Voorbeschouwing Voor het begin van de Tour de France stijgt de spanning in het peloton vanwege de strijd om de gele trui of etappezeges, maar ook door corona.

De Sloveense Tourwinnaar Tadej Pogacar bij de presentatie van de renners in het Deense Kopenhagen.
De Sloveense Tourwinnaar Tadej Pogacar bij de presentatie van de renners in het Deense Kopenhagen.

Foto Daniel Cole/AP

In een sprookjesachtige omgeving, in de geur van net geroosterde wafels, fietsen acht renners van Jumbo-Visma het podium op.
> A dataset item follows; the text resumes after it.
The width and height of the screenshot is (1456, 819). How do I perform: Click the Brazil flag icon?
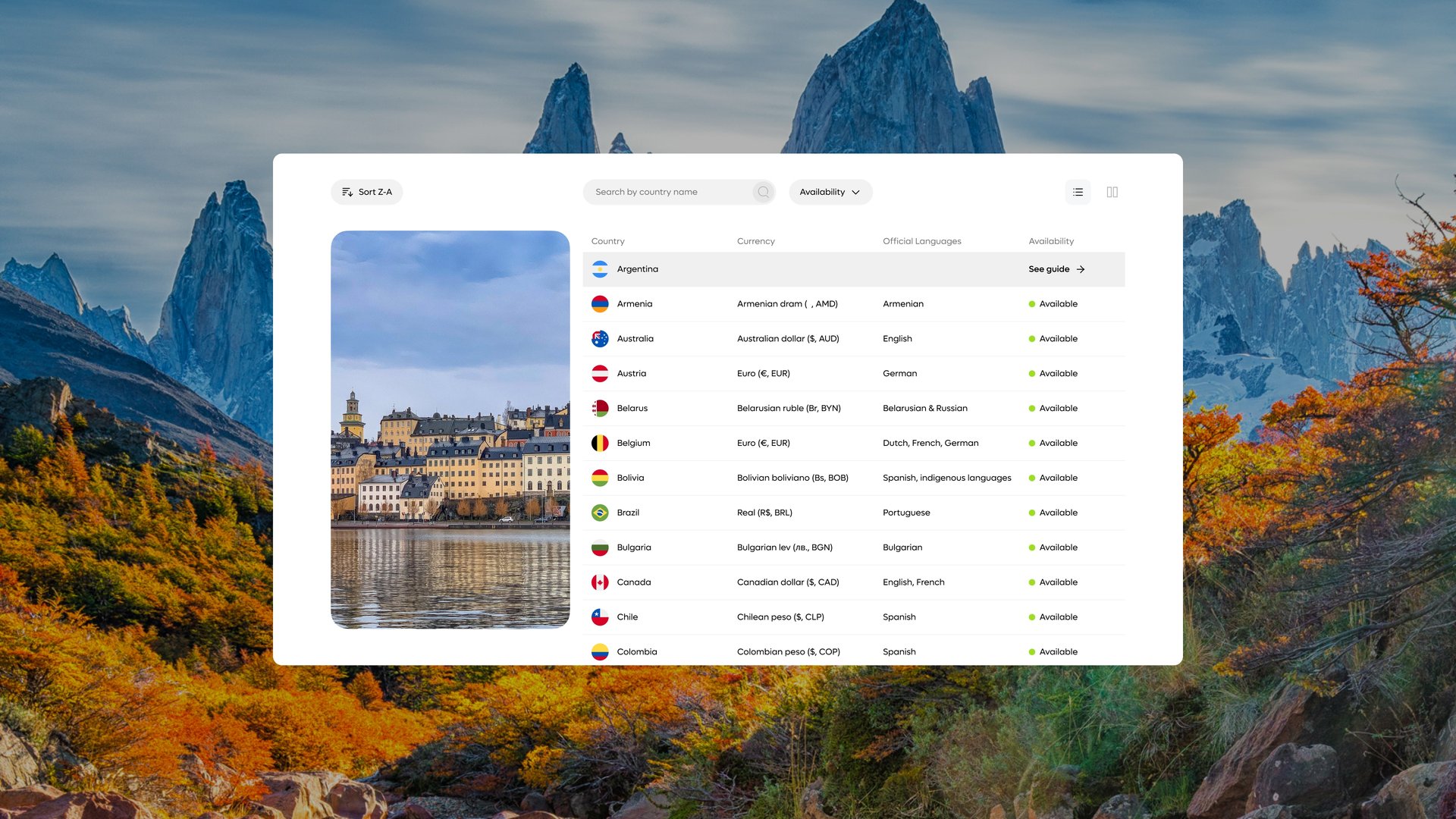pyautogui.click(x=600, y=513)
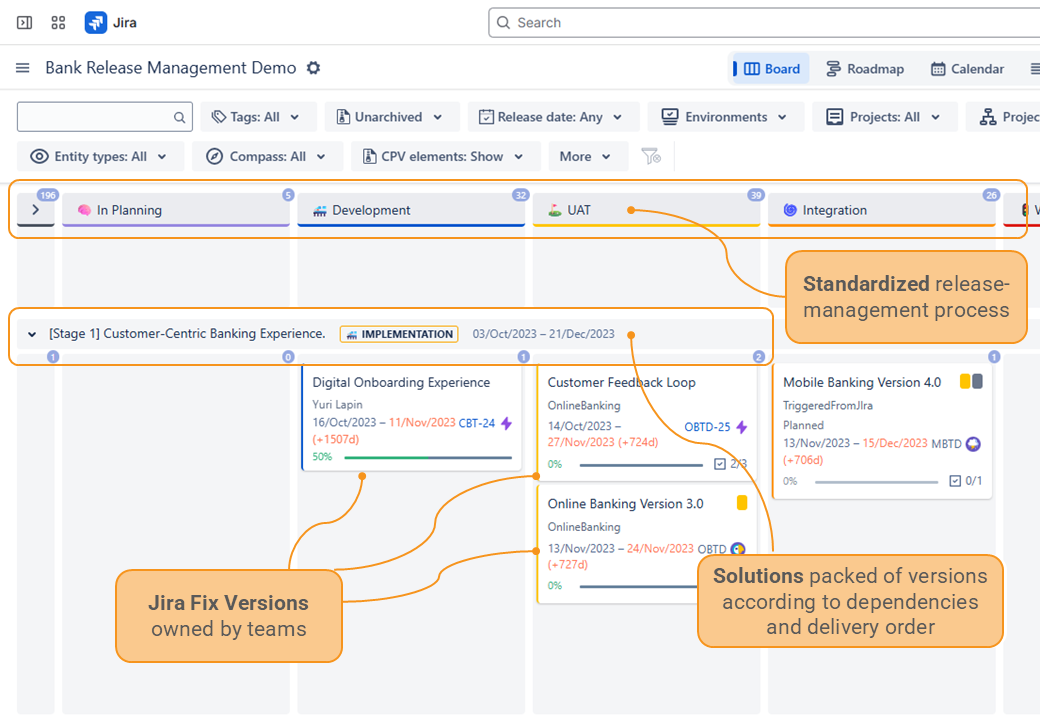Click the board filter search field
This screenshot has height=720, width=1040.
[95, 117]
Een uitgelaten menigte wielerfans vult woensdagavond pretpark Tivoli in Kopenhagen voor de ploegenpresentatie van de Tour de France. Als de naam van Jonas Vingegaard wordt omgeroepen, bereikt het volume van de toeschouwers het maximum. De belangrijkste wielerronde op de kalender begint in zijn thuisland, een jaar na zijn verrassende tweede plaats. Meer dan kippenvel heeft Vingegaard (25), zijn ogen zijn zichtbaar nat. Hij wil wel praten, maar het lukt niet. „Vingegaard, Vingegaard!”, klinkt het tientallen seconden.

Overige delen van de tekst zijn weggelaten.